CANLab grad students and summer undergrads enjoyed listening to the opening performance of the Grant Park Orchestra! It was Chicago at its best...And the food and snacks were delicious. Now, back to work everyone!

Wrestling Aging
Dr. Morrison attended the American Federation for Aging Research's (AFAR) annual conference in Santa Barbara, CA for the second time.  Individuals invited to attend the meeting have been selected by the Gilbert, Glazer, Ellison and Glenn private foundations for their innovative approaches to questions involving human aging as well as age-related diseases such as Alzheimer's.  Presentations at the three day meeting are a tour de force of neuroscience demonstrating cutting edge approaches from cell and molecular biology to neuropathology to behavioral and cognitive neuroscience and even public health and epidemiology. Many investigators use multiple approaches in their laboratories. For instance one researcher from Israel is using optigenetics to specifically activate diseased neural circuits in Alzheimer's mice while their brain activity is measured using high magnetic field fMRI. Dr. Morrison presented work from the CAN lab's aging research group using neuroimaging to understand variability in memory and executive function in older adults exhibiting age typical as well as exceptional and pathologic aging.

Congratulations to CAN labbie, Elise Gagnon who has received a Psichi/APS Summer Research Grant to work with Dr.

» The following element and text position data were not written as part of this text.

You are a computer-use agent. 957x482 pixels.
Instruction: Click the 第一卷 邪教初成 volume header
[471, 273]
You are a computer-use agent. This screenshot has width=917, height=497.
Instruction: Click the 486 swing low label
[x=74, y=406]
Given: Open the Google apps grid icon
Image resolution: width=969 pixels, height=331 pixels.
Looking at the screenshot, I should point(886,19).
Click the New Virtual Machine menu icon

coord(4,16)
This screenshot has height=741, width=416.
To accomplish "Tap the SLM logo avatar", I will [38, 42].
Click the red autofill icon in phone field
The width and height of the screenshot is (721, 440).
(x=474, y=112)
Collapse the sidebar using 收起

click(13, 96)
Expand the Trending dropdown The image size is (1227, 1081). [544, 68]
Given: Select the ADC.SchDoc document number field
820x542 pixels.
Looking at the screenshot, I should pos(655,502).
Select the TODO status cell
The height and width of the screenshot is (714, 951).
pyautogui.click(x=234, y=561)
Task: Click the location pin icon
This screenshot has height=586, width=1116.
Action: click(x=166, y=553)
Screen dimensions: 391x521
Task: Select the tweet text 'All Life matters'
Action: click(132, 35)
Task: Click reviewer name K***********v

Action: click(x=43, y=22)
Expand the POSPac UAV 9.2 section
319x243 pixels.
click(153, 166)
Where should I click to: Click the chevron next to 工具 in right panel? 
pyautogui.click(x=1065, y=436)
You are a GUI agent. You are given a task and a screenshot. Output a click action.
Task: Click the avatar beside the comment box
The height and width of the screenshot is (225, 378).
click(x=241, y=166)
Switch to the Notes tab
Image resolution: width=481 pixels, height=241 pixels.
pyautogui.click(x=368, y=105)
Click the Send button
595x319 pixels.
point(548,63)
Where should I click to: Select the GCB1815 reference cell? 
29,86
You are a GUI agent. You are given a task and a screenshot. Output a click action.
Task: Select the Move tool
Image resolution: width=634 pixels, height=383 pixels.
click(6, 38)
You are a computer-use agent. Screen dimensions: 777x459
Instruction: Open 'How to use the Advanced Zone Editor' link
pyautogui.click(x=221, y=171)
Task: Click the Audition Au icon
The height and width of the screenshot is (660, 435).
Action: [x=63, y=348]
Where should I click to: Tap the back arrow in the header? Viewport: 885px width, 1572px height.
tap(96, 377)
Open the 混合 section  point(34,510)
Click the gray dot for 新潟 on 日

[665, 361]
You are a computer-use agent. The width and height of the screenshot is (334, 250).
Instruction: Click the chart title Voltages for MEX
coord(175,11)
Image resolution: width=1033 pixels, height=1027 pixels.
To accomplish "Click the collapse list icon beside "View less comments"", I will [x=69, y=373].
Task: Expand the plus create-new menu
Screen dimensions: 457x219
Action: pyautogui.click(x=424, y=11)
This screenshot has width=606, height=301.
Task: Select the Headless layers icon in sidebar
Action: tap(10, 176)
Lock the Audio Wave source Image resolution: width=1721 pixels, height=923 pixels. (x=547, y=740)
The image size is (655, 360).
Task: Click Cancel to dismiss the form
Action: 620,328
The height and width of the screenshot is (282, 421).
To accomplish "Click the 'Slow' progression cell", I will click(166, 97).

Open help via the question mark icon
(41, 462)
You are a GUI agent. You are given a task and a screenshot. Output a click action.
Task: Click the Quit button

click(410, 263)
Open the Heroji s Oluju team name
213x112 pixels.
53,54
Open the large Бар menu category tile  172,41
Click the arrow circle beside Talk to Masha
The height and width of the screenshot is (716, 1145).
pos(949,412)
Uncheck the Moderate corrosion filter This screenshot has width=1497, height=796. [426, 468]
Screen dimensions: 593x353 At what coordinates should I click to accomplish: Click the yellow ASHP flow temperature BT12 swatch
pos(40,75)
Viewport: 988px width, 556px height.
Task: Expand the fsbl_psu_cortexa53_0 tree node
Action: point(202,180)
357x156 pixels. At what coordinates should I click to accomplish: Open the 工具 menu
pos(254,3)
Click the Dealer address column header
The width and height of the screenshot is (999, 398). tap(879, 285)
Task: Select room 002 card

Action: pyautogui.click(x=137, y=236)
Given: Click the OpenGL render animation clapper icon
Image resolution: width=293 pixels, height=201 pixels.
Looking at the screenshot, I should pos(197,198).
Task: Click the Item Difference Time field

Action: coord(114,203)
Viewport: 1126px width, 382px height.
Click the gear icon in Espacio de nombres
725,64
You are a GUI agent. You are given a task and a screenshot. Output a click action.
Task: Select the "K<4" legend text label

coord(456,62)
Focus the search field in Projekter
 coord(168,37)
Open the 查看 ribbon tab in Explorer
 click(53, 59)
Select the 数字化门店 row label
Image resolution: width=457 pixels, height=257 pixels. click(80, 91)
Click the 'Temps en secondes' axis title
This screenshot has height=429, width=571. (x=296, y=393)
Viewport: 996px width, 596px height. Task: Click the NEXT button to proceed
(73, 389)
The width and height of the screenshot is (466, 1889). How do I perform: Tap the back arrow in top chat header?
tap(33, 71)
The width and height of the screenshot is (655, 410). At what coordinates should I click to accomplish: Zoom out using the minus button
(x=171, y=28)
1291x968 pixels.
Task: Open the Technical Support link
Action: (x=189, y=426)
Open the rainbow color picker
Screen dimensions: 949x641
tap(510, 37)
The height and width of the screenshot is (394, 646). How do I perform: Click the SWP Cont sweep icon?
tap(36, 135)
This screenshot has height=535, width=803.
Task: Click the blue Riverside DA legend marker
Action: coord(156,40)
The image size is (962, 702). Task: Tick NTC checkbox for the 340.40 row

Morrison on her Johnson Scholarship project investigating changes in brain networks responsible for analogical reasoning in girls and young women.  Just 6 people from hundreds of applicants across the country receive one of these grants each year.  Way to go Elise!





A hardy welcome to our new CAN lab, lab manager, Matt Kmiecik.  Matt has worked in the lab as a student for the last three years where he has studied the cognitive neuroscience of verbal analogical reasoning--work he will continue in the lab during the next year. Matt has received LUROP funding for his projects over the last several years and will be joining Dr. Morrison at the Cognitive Science Society (Berlin, Germany) and the Third International Conference on Analogy (Dijion, France) at the beginning of August.  As with Krishna, Matt is well versed in all we do in the lab including experimental design, testing, and analysis.  He has extensive experience programming experiments in e-Prime and analyzing EEG data using EMSE.  Matt will also be supervising training efforts in the lab.  If you have questions about the lab in general or your project in particular please contact him in LL21!